My steps in order: constant multiple rule, change rule, constant multiple rule and then sin rule.

13, not sure.

[xl0lxl0lx]

^thank you!!
okay, after some help from a classmate, angelods, and google the only ones i need left are 9a and 9c.
i have 2 hours to figure it out, please help!

[mnmadi]

9c.
u substitution

u = cos x
du/dx = -sin x
therefore
dx = -du/sin x
rewriting the integral
-∫1/u^2 du
= -∫ u^-2 du
integrate
1/ u + C
plug u back in
= 1/cos x + C
= sec x + C


12b.

u substitution again

u = x^2
du = 2x dx
dx = du/2x

∫ 3/2 sin u du
= -3/2 cos u
= -3/2 cos x^2 evaluated from -Pi^1/2 to 0
(-3/2 * cos 0) - (-3/2 * cos pi) = -3/2 - 3/2 = -3

[xl0lxl0lx]

^thanks!!
i got everything. i'm gonna review.
u guys r the best!

[i'm lagging yo]

wow calculus lol... the good ol days. sometimes i wish i were an engineering major again..

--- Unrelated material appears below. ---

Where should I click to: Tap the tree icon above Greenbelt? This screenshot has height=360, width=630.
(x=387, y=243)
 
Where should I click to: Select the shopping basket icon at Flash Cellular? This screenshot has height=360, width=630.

i forgot 99% of my calc... but for #13, graph the two lines and you rotate the bounded region around the x-axis by forming a integral with the proper notation for the volume of a cylinder or sphere or whatever the shape ends up being

[sweetvietcutie]

haha! I'm taking calculus right now (well..I just did my final so I guess last semester??) but, I had the worse professor ever and on top of that, I'm really slow in math and yeah, now I have to retake calc I Oh well..good luck!

[ChunJin]

lol, this Calculus I is really... like accelerated? I don't know. Calc I is usually purely on derivatives, Calc II is purely on integration and Calc III deals with taylor/infinite and tons of other stuff with 3D integration/differentiation and a little bit of multi-var calc.

[xl0lxl0lx]

^ i know.
i took calc I at a different university, but the credit wouldn't transfer.
i got an A the first time. we got to use calculators, we didn't have to do trig, and it was multiple choice, unlike this class.